(Texto para leitura)
____

Renan Monteiro (Bituca), Edson Oliveira (Sargento) e Kizi Vaz (Tiana), em "Bandeira de Retalhos"
(foto de Ricardo Gama)



CRÍTICA DE TEATRO
IDA VICENZIA
(da Associação Internacional de Críticos de Teatro - AICT)
(Especial)


Em cartaz no Teatro Maria Clara Machado, "Bandeira de Retalhos", texto de Sérgio Ricardo, encenada pelo grupo Nós do Morro. A direção é do fundador do grupo, Guti Fraga, com Fátima Domingues. Direção musical, Sérgio Ricardo. O espetáculo é uma homenagem a Fred Pinheiro, um dos fundadores do Nós do Morro, e aos 25 anos de atividade do grupo. Comemora-se também os 80 anos de Sérgio Ricardo, o conhecido músico, morador do Vidigal há pelo menos 30 anos. "Bandeira de Retalhos" é vida real e é História, com H maiúsculo. O episódio de remoção dos barracos, na década de 70,  foi uma tentativa do governo dos militares de desestabilizar a comunidade e entregar uma parte do morro (a com vista por mar), para a iniciativa privada. História pura, a da resistência e da paixão do povo do Vidigal. A organização da comunidade, a Associação de Moradores se fortalecendo, teve início ali, naquele instante.

____

(Material fornecido)
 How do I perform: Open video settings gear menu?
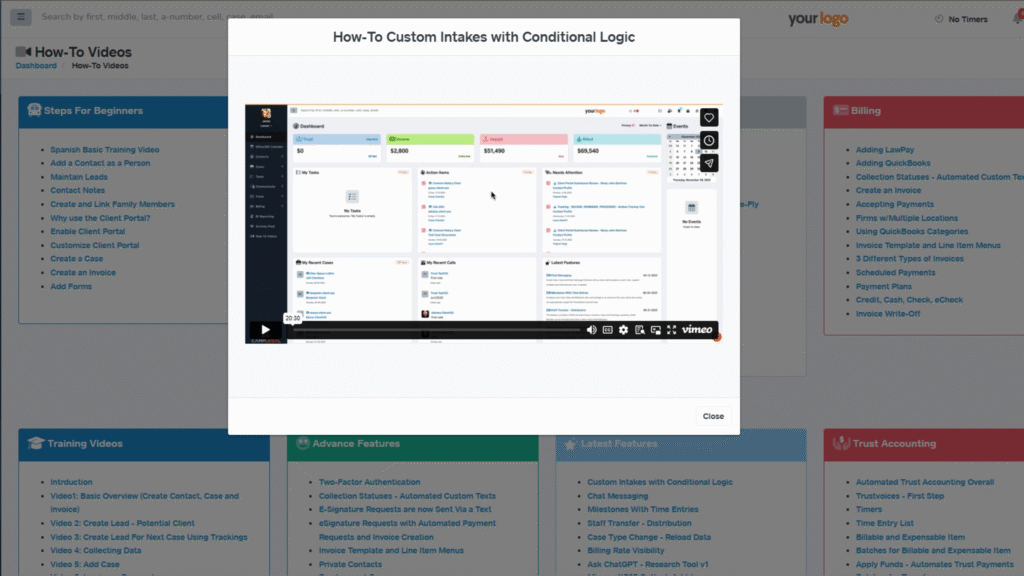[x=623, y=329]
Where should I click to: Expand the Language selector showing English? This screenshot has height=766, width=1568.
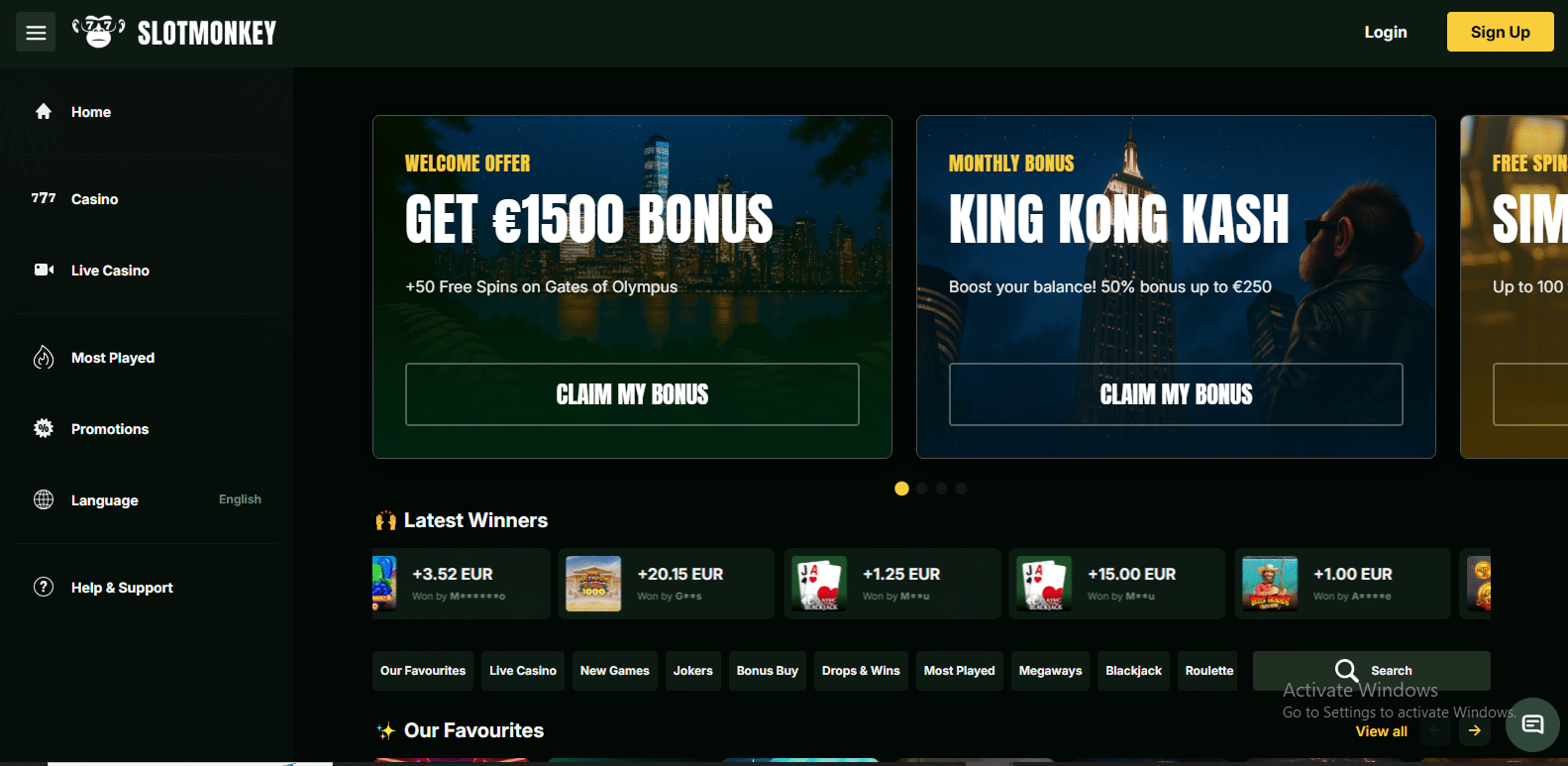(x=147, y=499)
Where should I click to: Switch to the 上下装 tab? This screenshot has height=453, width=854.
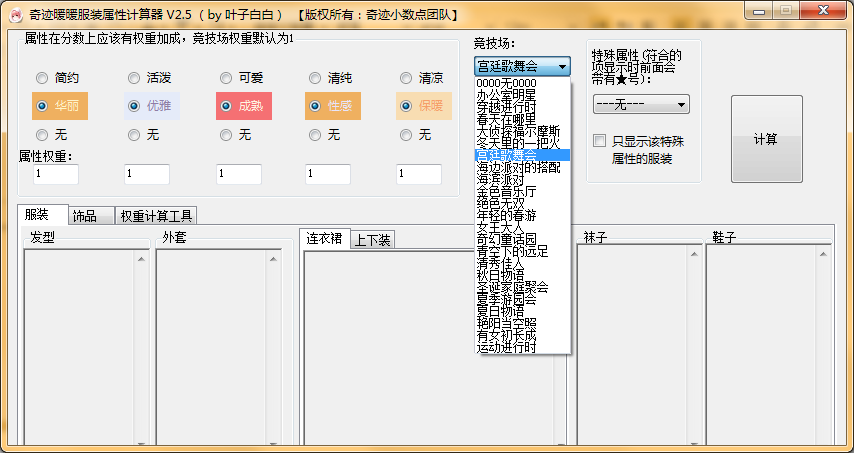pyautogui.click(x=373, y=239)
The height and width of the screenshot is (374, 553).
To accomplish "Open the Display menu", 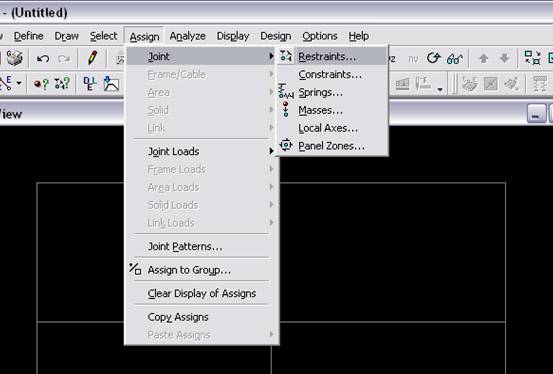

____

(Instruções do exercício)
Por favor, traduza para o inglês esta frase da crítica de teatro: "O espetáculo é uma homenagem a Fred Pinheiro, um dos fundadores do Nós do Morro, e aos 25 anos de atividade do grupo." Os registros não têm relação com a crítica de teatro.

(Resposta do exercício)
The show is a tribute to Fred Pinheiro, one of the founders of Nós do Morro, and to the group's 25 years of activity.